▽

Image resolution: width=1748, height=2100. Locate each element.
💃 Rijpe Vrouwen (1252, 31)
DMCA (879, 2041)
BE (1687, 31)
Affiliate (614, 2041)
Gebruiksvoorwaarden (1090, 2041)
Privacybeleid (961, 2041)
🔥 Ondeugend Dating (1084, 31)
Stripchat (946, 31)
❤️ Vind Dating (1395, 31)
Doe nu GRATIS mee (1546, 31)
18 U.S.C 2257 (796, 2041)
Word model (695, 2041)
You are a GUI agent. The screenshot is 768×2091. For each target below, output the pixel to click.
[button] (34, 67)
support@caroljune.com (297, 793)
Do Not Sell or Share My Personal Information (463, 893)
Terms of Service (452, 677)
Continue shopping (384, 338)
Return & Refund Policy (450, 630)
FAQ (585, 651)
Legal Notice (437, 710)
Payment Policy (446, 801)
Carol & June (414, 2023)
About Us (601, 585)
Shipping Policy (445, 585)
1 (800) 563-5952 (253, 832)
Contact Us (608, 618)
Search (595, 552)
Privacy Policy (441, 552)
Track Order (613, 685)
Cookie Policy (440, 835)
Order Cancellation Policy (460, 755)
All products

△

Exercise: From the records above, repeat exactly the lines from the one with "Gebruiksvoorwaarden (1090, 2041)" through the one with "Word model (695, 2041)", both included.

Response:
Gebruiksvoorwaarden (1090, 2041)
Privacybeleid (961, 2041)
🔥 Ondeugend Dating (1084, 31)
Stripchat (946, 31)
❤️ Vind Dating (1395, 31)
Doe nu GRATIS mee (1546, 31)
18 U.S.C 2257 (796, 2041)
Word model (695, 2041)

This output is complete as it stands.